• What to work on
From the passage on China's digital divide, copy out word for word the stretch that begins at the words "Statistics show that" and stops after the words "Chinese internet access.".

• Page extract

·····

In the international context: by the middle of 2000, the United States had 164 million computers with the average availability below 2 people; Germany, 30.6 million computers with the average availability below 3 people—while the corresponding figures for China are 15.9 million and almost 80 respectively. In 2001, 10 percent of China's population occupies more than 35 percent of its national Internet subscribers.
The gap caused by the digital divide in China is beginning to close. The percentage of the Chinese population using the internet has been increasing dramatically each year. In the year 2000 only 1.7 percent of the Chinese population were internet users. By 2010 that percentage had increased to 31.6 percent of the population. This data shows that the gap separating China and the rest of the world is closing. However, the digital divide among Chinese citizens remains strong. Many Chinese citizens are faced with the issues of the digital divide because of their income, education, or location. While China has made great strides in improving the country's communication infrastructure as well as narrowing the overall digital divide, there remains a divide between urban and rural areas of the country. This divide between rural and urban, developed and under developed, is illustrated in the lack of ICTs between the western (i.e., Xinjiang province) and eastern (i.e., Jiangsu province) parts of the country.
In a 2016 study by the World Bank, the entity acknowledges the "potential of technology to transform lives," while also acknowledging the "risk" of building a "new underclass" of those that are not digitally connected. By 2016, in China, 8 million entrepreneurs, one-third of which are women, use e-commerce to sell domestic products and send exports to 120 countries. While digital technologies proliferate, "digital dividends" such as "growth, jobs and services" still fall back.
Having experienced rapid political, economic, and social change, China's telecommunication sector has been growing at annual rates of between 30 and 50 percent for the past ten years. However, like most developing countries, the national telephone density and the Internet- user rate remain relatively low: only 23 percent and 2.18 percent respectively in 2001. Moreover, the digital divide among regions and social groups inside China is severe.
The term digital divide refers to the gap between those with regular, effective access to Digital and information technology, and those without this access. It generally encompasses both physical access to technology hardware and, more broadly, skills and resources which allow for its use. It can refer to both international as well as domestic disparities in access to information technology. Since the implementation of China's Tenth Five Year Plan (2001-2005), the PRC has stressed the importance of information technology in its economic development. There is an optimism within the government that the "Internet and information technology (IT) are crucial factors for building international economic competitiveness and overcoming interregional development gaps at home." The plan classifies the building of an information society as key to China's economic development and modernization, with the belief that the development of IT will naturally pull the economy in the least prosperous areas out of poverty.
Statistics show that many parts of rural China are being left behind while the urban areas reap the benefits of the internet and IT. The China Internet Network Information Center (CNNIC) has released statistics which show continuous annual growth in internet users; yet "such growth has been a predominantly urban phenomenon". The majority of China's internet users are located almost exclusively in China's big cities. Furthermore, there is little economic incentive for Internet Service Providers (ISPs) to expand into regions with low purchasing power and/or population densities. Thus, it is left to China's government to bridge the ever-expanding gap of the digital divide. Another digital divide is that between the richer and poorer members of Chinese society, which is exacerbated by the comparatively high cost of Chinese internet access.

·····

• Information supplied
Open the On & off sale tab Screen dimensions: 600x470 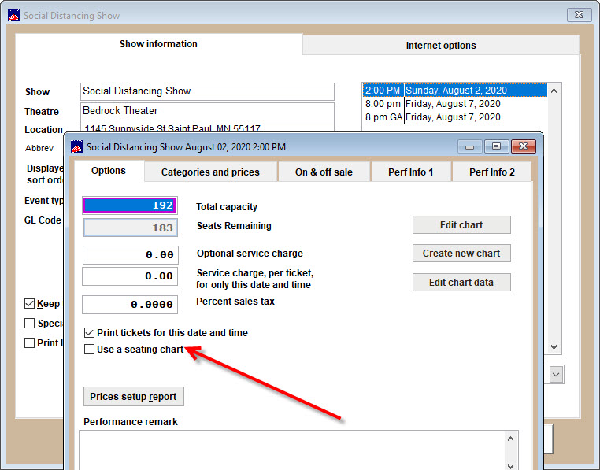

·····

• The result
Statistics show that many parts of rural China are being left behind while the urban areas reap the benefits of the internet and IT. The China Internet Network Information Center (CNNIC) has released statistics which show continuous annual growth in internet users; yet "such growth has been a predominantly urban phenomenon". The majority of China's internet users are located almost exclusively in China's big cities. Furthermore, there is little economic incentive for Internet Service Providers (ISPs) to expand into regions with low purchasing power and/or population densities. Thus, it is left to China's government to bridge the ever-expanding gap of the digital divide. Another digital divide is that between the richer and poorer members of Chinese society, which is exacerbated by the comparatively high cost of Chinese internet access.